客户流失_了解客户流失

客户流失

Big Data Analytics within a real-life example of digital music service

数字音乐服务真实示例中的大数据分析

Customer churn is a key predictor of the long term success or failure of a business. It is the rate at which customers are leaving your business and taking their subscription dollars elsewhere. For every single business, why the users churn and how to change, keep, attract the users is the forever questions they ask themselves.

客户流失是企业长期成功或失败的关键预测指标。 这是客户离开您的业务并将其订阅费转移到其他地方的费率。 对于每一项业务,为什么用户流失以及如何改变,保持,吸引用户是他们永远问自己的问题。

Image for post
Big Cloud大云

Digital Music Service, as an example for us here to look into. Let’s think of the most familiar platform, like Spotify, Pandora. Every time when you, as the user interact with the service, every small step, such as playing music, logging out the page, like the song, etc, generate the data. Here comes the Big Data! All these data contain the key insight for predicting the churn of the users and keeping the business thrive. Because of the size of the data, it is a challenging and common problem that we regularly encounter in any customer-facing business.

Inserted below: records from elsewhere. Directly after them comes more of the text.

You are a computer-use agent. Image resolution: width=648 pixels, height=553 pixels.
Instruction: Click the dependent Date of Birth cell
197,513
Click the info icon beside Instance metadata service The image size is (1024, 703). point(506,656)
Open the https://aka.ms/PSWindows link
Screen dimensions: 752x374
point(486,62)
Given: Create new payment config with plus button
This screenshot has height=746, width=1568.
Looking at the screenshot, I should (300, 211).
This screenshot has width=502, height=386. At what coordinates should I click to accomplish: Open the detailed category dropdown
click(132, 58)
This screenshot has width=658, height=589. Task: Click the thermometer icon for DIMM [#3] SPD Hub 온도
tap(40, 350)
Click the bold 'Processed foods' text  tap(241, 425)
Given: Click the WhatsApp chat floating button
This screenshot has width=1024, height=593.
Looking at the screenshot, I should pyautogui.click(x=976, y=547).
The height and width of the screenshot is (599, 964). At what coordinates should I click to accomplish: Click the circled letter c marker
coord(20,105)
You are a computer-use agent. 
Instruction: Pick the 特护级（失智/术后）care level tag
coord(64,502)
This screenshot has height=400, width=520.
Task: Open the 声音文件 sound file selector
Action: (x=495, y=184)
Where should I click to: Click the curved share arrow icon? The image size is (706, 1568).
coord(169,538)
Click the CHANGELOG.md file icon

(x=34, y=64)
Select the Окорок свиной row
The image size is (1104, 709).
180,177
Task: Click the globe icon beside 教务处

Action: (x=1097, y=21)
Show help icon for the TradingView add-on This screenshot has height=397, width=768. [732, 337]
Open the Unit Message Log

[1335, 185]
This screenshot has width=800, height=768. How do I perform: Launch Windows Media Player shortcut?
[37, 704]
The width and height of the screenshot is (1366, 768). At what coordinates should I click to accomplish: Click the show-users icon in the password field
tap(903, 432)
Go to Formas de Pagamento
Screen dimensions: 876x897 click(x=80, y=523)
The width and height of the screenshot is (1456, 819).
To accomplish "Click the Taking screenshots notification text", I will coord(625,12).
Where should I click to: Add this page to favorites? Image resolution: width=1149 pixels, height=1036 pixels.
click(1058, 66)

数字音乐服务 ,以我们为例进行研究。 让我们考虑一下最熟悉的平台,例如Spotify,Pandora。 每当您作为用户与服务交互时,每一个小步骤(例如播放音乐,注销页面,喜欢歌曲等)都会生成数据。 大数据来了! 所有这些数据都包含了预测用户流失并保持业务蓬勃发展的关键见解。 由于数据量大,这是我们在任何面向客户的业务中经常遇到的具有挑战性的普遍问题。

Here we are going to analyze the real-life large datasets for a music streaming service with Spark. We attempt to build machine learning models to predict the churning possibilities of the users and understand the features that contribute to the churning behaviors.

在这里,我们将分析Spark的音乐流服务的真实大型数据集。 我们试图建立机器学习模型 来预测用户的搅动可能性,并了解有助于搅动行为的功能。

Let’s start with a mini-subset (~128MB) of the large data (12 GB) first for understanding and exploring the datasets. We will load in our dataset (JSON format) through the following commands:

让我们首先从大数据(12 GB)的微型子集 (〜128MB)开始,以了解和探索数据集。 我们将通过以下命令加载数据集(JSON格式):

# Create a Spark session
spark = (SparkSession.builder
.master(“local”)
.appName(“sparkify”)
.getOrCreate())# Read the dataset
events_df = spark.read.json(‘mini_sparkify_event_data.json’)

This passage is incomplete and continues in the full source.